▶ _What is needed_
Please output exactly the part of the records below that opens with the line containing "Exclude reactions which" and closes with the line containing "Allow reactants in", both lines included, and nothing else.

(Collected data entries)
Segment Open
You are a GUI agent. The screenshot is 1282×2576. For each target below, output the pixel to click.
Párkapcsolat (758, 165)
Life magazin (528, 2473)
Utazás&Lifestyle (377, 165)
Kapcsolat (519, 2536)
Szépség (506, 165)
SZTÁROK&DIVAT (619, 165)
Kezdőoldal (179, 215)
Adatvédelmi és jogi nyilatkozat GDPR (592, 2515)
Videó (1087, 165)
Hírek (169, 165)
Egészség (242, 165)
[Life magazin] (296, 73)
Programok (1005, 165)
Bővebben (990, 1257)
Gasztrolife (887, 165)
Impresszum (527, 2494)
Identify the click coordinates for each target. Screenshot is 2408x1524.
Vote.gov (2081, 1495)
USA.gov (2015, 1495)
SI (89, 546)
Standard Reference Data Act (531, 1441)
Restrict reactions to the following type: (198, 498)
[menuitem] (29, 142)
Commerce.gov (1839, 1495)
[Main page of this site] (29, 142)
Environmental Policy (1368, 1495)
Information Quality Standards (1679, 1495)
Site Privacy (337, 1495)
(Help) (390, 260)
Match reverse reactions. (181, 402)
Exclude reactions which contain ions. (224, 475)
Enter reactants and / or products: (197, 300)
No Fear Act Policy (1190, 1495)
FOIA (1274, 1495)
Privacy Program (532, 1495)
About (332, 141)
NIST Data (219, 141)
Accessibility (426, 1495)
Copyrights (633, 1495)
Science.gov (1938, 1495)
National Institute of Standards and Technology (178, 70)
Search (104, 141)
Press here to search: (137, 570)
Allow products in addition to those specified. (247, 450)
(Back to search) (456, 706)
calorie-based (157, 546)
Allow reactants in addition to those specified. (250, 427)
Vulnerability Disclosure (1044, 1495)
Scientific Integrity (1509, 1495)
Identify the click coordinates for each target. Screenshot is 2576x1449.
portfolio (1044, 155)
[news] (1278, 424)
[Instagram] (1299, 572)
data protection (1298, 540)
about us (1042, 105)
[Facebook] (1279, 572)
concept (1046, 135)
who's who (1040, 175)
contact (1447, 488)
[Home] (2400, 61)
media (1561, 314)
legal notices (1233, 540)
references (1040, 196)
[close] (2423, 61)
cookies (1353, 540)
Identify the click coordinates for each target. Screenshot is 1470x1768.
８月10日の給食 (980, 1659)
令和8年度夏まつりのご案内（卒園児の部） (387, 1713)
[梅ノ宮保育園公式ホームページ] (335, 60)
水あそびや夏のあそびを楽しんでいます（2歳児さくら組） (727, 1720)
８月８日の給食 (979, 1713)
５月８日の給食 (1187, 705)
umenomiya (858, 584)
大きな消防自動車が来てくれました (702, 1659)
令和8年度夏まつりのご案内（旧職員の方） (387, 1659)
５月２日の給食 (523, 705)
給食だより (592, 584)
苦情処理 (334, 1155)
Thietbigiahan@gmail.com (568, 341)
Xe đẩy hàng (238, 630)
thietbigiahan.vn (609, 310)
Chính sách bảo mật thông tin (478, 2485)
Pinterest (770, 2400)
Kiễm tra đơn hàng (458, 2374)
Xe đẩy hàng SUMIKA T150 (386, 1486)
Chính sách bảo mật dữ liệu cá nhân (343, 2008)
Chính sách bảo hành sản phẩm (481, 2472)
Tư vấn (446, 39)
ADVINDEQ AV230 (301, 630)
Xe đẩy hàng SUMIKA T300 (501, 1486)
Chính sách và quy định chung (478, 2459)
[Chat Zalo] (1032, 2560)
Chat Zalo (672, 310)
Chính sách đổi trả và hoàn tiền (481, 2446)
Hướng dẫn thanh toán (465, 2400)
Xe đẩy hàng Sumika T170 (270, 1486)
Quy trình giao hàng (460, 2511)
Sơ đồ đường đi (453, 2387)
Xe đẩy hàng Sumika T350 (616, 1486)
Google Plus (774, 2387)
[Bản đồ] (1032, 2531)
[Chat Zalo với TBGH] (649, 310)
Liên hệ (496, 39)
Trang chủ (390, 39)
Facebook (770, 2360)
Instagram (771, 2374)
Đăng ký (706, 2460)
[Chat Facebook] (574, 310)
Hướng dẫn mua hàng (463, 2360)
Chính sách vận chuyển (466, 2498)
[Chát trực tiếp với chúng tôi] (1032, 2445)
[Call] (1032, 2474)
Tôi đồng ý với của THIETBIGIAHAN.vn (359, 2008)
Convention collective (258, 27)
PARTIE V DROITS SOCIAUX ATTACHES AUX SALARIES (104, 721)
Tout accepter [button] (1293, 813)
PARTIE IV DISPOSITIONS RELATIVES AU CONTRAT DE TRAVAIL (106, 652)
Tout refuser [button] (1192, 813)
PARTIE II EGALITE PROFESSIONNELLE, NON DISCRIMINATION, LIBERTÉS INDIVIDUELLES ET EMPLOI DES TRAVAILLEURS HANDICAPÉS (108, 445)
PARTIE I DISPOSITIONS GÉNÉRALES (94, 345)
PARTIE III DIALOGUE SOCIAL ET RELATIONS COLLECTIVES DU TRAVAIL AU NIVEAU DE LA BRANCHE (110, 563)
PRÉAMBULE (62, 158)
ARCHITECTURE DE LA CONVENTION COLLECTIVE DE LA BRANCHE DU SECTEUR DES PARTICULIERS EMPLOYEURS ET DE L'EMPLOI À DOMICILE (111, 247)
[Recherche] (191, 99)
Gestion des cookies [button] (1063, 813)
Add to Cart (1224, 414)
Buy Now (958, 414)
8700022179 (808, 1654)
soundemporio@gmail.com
Segment Closed
▶ _Result below_
Exclude reactions which contain ions. (224, 475)
Enter reactants and / or products: (197, 300)
No Fear Act Policy (1190, 1495)
FOIA (1274, 1495)
Privacy Program (532, 1495)
About (332, 141)
NIST Data (219, 141)
Accessibility (426, 1495)
Copyrights (633, 1495)
Science.gov (1938, 1495)
National Institute of Standards and Technology (178, 70)
Search (104, 141)
Press here to search: (137, 570)
Allow products in addition to those specified. (247, 450)
(Back to search) (456, 706)
calorie-based (157, 546)
Allow reactants in addition to those specified. (250, 427)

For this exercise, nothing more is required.